Please be sure to specify the correct scala version for your dependencies based on the version you are running.
There are optional settings that you may specify when you’re running your job. These include:
- Alerts: Set up email alerts for your job to notify users in case of failure, success, or timeout.
- Timeout: Configure the maximum completion time for a job. If the job does not complete in this time, Databricks sets its status to “Timed Out”.

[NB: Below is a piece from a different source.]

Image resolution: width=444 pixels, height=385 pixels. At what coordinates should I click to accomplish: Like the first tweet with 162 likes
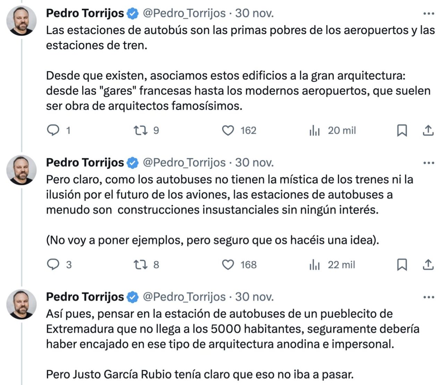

- Retries: Set a policy so that failed runs will be automatically retried.
New in version 2.34:
Maximum concurrent runs: Configure the maximum number of runs which you can execute in parallel. Upon starting a new run, Databricks will skip the run if the job has already reached its maximum number of active runs. Set this value higher than the default of 1 if you want to be able to execute multiple runs of the same job concurrently. This is useful for example if you trigger your job on a frequent schedule and want to allow consecutive runs to overlap with each other, or if you want to trigger multiple runs which differ by their input parameters.